→ Working data
..............................

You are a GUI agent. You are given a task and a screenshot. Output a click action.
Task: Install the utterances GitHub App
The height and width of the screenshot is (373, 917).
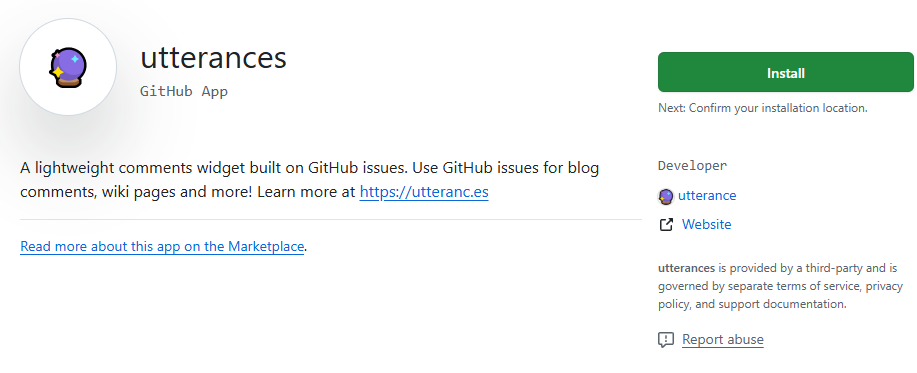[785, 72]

..............................

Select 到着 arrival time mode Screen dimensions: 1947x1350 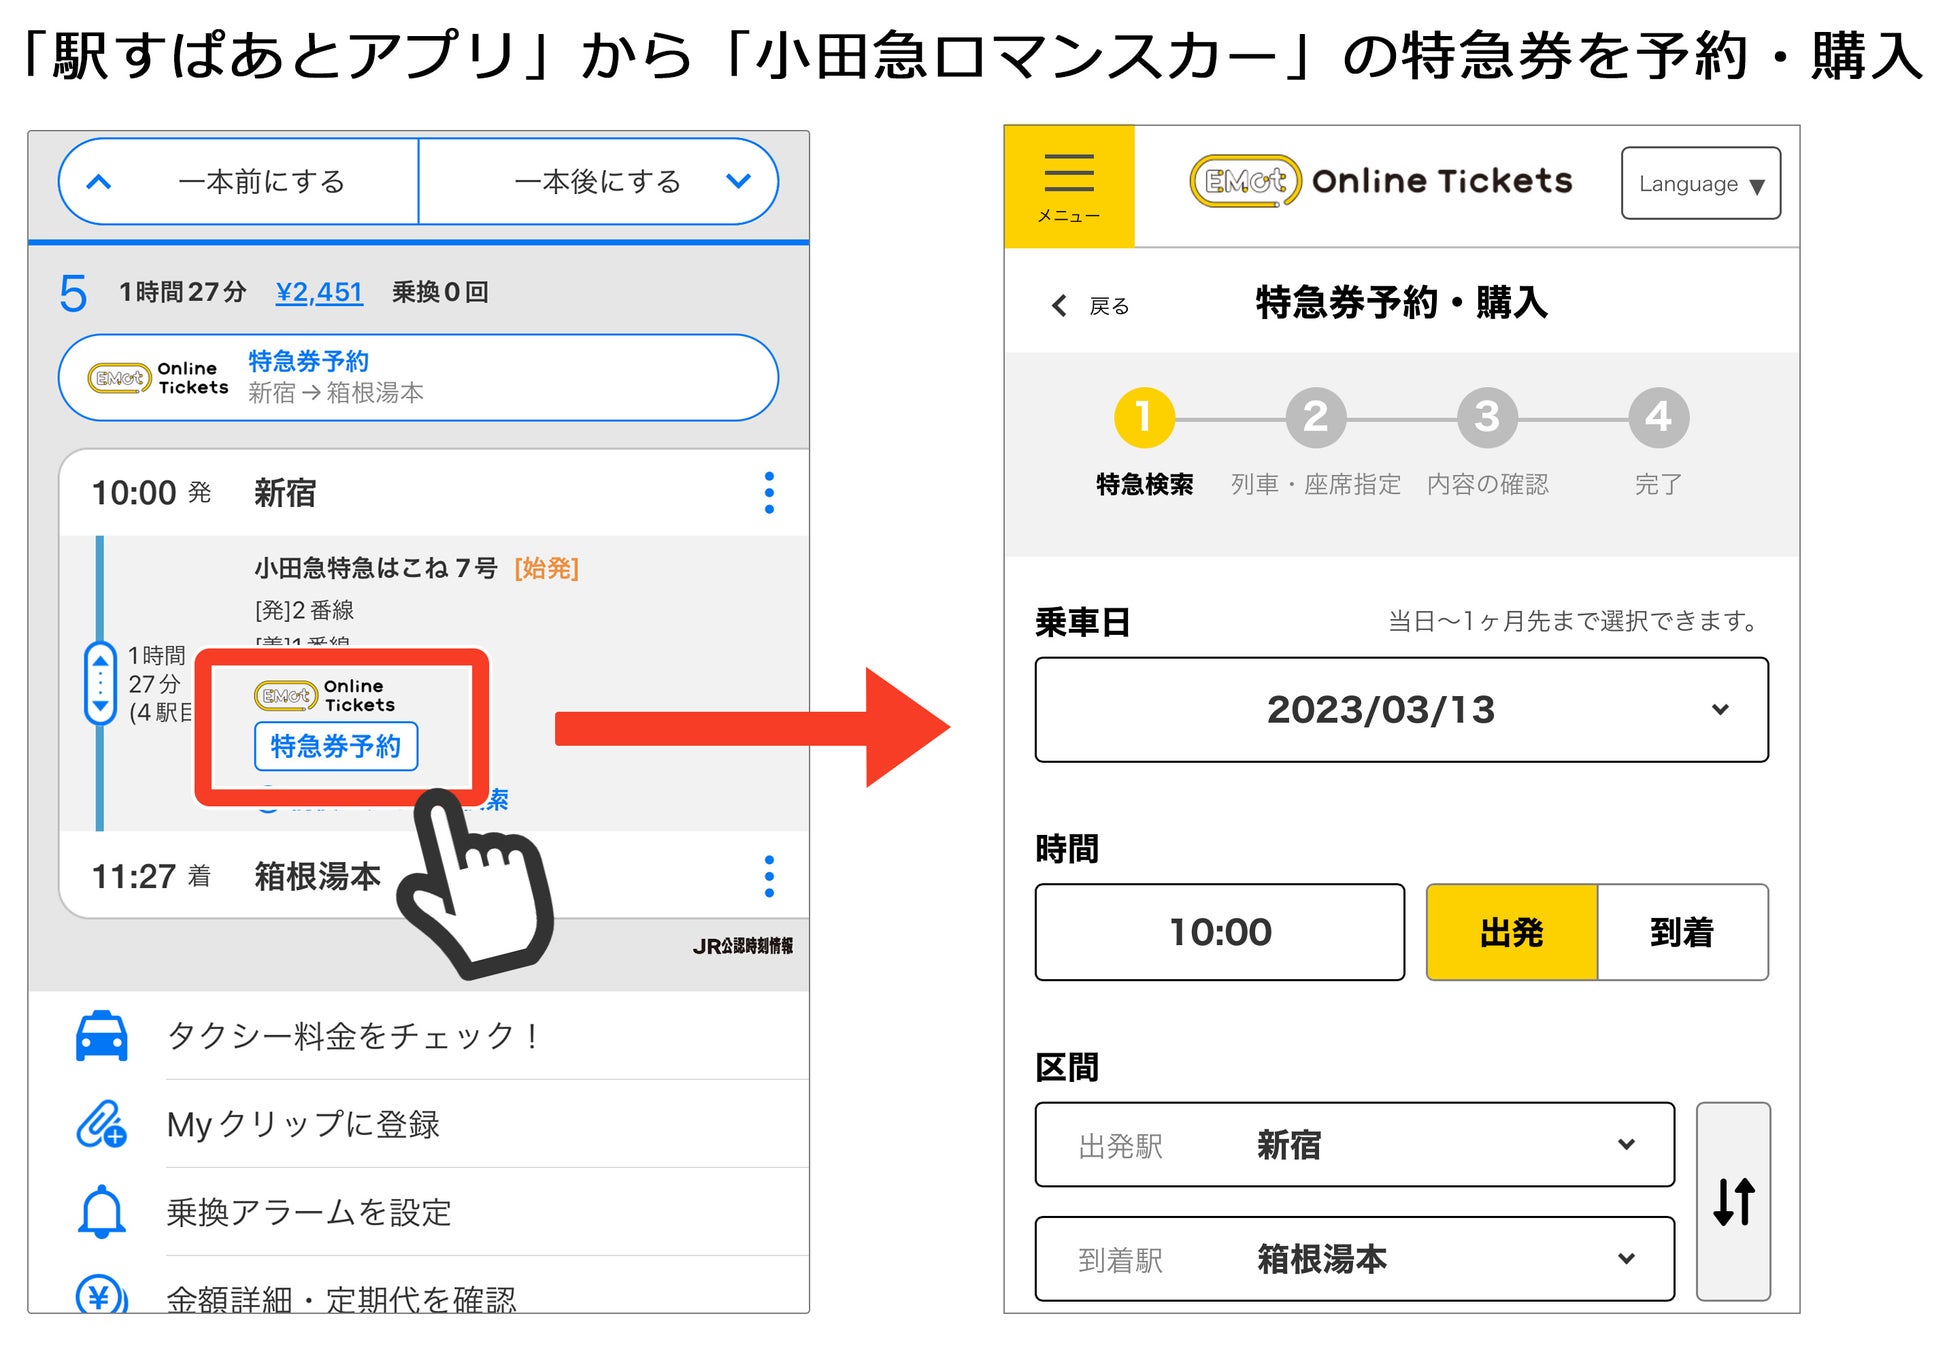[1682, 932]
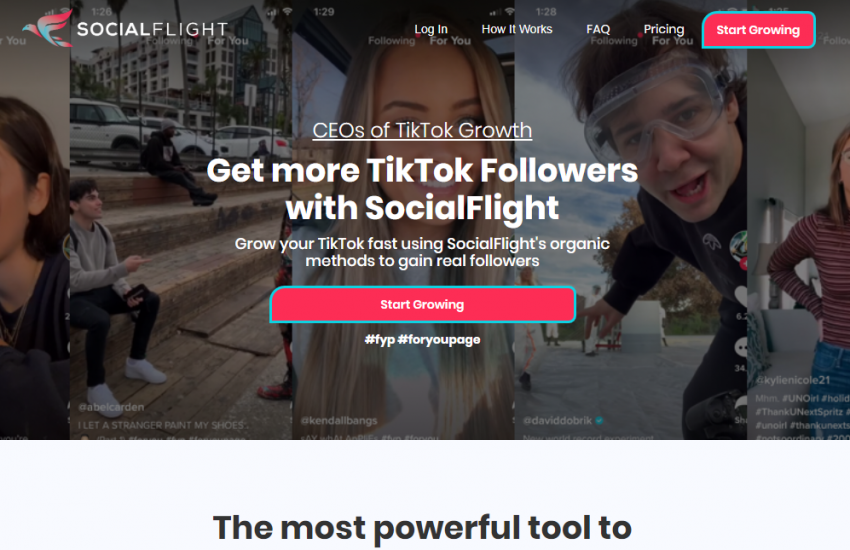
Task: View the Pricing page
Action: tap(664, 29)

..............................

→ Given instruction
State how many of the lines above contain the string "screenshot", giving only the number.

→ Written solution
2